* DIRECTION *
Copy the listing word for word, starting at the line that contains "You are a computer-use agent. Viewport: 896px" and going through the last line of the listing.

[Rows from a dataset]
## BEGIN

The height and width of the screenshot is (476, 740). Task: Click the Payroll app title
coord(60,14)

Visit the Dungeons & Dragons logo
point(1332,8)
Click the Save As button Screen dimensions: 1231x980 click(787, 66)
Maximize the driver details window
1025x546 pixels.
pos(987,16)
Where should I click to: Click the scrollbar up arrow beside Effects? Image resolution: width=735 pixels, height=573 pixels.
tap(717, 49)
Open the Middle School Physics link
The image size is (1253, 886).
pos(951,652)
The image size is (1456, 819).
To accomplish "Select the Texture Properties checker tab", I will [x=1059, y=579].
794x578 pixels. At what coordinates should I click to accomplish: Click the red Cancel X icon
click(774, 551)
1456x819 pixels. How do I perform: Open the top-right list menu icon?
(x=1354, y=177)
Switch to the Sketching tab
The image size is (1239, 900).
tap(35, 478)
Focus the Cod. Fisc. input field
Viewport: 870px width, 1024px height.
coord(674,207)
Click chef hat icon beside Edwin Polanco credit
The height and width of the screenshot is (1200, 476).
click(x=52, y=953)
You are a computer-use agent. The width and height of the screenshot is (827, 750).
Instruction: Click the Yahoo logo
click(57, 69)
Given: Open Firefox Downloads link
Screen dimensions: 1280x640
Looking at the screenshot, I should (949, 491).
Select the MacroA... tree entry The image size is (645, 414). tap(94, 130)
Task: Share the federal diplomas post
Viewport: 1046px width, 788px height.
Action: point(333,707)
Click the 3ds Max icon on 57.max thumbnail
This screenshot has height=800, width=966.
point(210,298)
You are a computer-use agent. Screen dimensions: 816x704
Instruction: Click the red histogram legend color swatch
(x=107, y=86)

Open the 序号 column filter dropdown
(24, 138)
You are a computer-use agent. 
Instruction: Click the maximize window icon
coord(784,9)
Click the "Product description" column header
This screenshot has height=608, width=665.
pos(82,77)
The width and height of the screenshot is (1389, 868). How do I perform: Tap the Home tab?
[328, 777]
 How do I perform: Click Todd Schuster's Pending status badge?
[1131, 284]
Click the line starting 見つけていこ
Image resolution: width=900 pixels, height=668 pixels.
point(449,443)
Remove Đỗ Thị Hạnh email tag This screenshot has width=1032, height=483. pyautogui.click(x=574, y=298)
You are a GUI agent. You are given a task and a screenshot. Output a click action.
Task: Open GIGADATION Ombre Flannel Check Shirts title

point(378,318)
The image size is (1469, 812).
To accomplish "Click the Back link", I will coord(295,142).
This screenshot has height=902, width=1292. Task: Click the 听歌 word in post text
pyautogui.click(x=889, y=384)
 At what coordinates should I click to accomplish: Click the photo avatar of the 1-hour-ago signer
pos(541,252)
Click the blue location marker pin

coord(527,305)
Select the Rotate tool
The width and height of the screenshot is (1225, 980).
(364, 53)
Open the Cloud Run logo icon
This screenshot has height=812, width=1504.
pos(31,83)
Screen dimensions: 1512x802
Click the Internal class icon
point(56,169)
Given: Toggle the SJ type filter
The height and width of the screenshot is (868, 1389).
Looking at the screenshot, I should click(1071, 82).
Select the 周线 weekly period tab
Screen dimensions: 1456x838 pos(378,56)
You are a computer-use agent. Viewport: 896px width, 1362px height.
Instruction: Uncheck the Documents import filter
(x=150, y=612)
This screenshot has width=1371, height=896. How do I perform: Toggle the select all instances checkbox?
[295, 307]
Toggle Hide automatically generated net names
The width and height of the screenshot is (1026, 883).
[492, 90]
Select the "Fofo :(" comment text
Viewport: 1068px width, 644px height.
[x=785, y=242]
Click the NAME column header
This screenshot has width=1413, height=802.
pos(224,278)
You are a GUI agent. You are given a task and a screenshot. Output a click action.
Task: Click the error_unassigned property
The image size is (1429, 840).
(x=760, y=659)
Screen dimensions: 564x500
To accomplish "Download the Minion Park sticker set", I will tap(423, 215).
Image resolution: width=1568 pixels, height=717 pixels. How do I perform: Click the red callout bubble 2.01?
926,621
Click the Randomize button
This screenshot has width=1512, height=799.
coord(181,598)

## END

* WRITTEN SOLUTION *
You are a computer-use agent. Viewport: 896px width, 1362px height.
Instruction: Uncheck the Documents import filter
(x=150, y=612)
This screenshot has width=1371, height=896. How do I perform: Toggle the select all instances checkbox?
[295, 307]
Toggle Hide automatically generated net names
The width and height of the screenshot is (1026, 883).
[492, 90]
Select the "Fofo :(" comment text
Viewport: 1068px width, 644px height.
[x=785, y=242]
Click the NAME column header
This screenshot has width=1413, height=802.
pos(224,278)
You are a GUI agent. You are given a task and a screenshot. Output a click action.
Task: Click the error_unassigned property
The image size is (1429, 840).
(x=760, y=659)
Screen dimensions: 564x500
To accomplish "Download the Minion Park sticker set", I will tap(423, 215).
Image resolution: width=1568 pixels, height=717 pixels. How do I perform: Click the red callout bubble 2.01?
926,621
Click the Randomize button
This screenshot has width=1512, height=799.
coord(181,598)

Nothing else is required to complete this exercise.